Quadriceps muscle strains frequently occur in athletes. The rectus femoris is the most susceptible to injury because of its higher content of type II myofibers, superficial location and biarticular course [1]. Haematoma formation in the quadriceps muscle rarely leads to the development of compartment syndrome [2], which is the only indication of fasciotomy and haematoma evacuation [3]. Any surgical intervention in the acute phase of musculoskeletal haematomas is contraindicated [4], thus, conservative therapy is the standard treatment of acute musculoskeletal haemorrhages.

Conventional therapy of haematoma in quadriceps strains is conservative, consisting of rest and immobilization but there are few reports in literature about haematoma evolution under these conditions. For instance, a case of quadriceps rupture with intramuscular haematoma in a child has been reported after multiple injections of clindamycin in the quadriceps muscle. The patient was placed in a long leg half-casting for three weeks. After this period, casting was taken off and the patient was symptoms free with full range of knee motion [5]. However, no images were reported in this Case report regarding muscular haematoma resolution. Moreover, a case of bilateral quadriceps haematoma in a female athlete was treated with bandaging, ice application, rest, elevation and administration of muscle relaxant drugs. Six weeks later, patient had pain-free function and clearance of intramuscular haematoma [6]. Finally, a rugby player with vastus intermedius tendon rupture and intramuscular haematoma confirmed by MRI scans who was treated with conservative therapy required five months to train with the team again [7]. The evidence provided by these case reports is supported by other publications reporting that, in intramuscular haematoma, return to sport activity is generally not possible before a period of 10-20 weeks [8]. Thus, even in the cases with muscular haematoma resolution after conservative therapy, the time required for this favorable outcome was considerably longer than that reported with dobesilate treatment in the present case.
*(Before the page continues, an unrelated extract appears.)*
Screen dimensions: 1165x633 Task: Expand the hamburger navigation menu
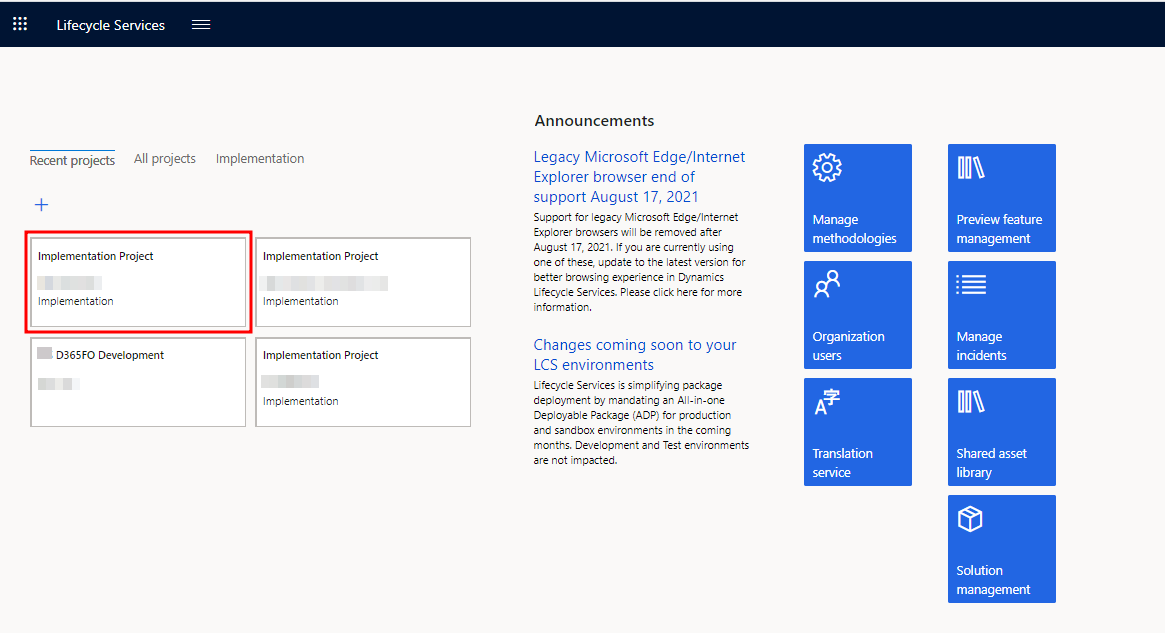pyautogui.click(x=201, y=25)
Because our laboratory studies showed that dobesilate (a drug with a long history of clinical safety) cleared haemorrhages in animal models [9], and also in ophthalmic patients [10-12], we were interested in testing dobesilate efficacy in musculoskeletal injuries. Although supporting evidence on the mechanism of curative effect of dobesilate in haemorrhages is lacking, the data shown in this report could serve as a promising new clinical application in musculoskeletal haemorrhages.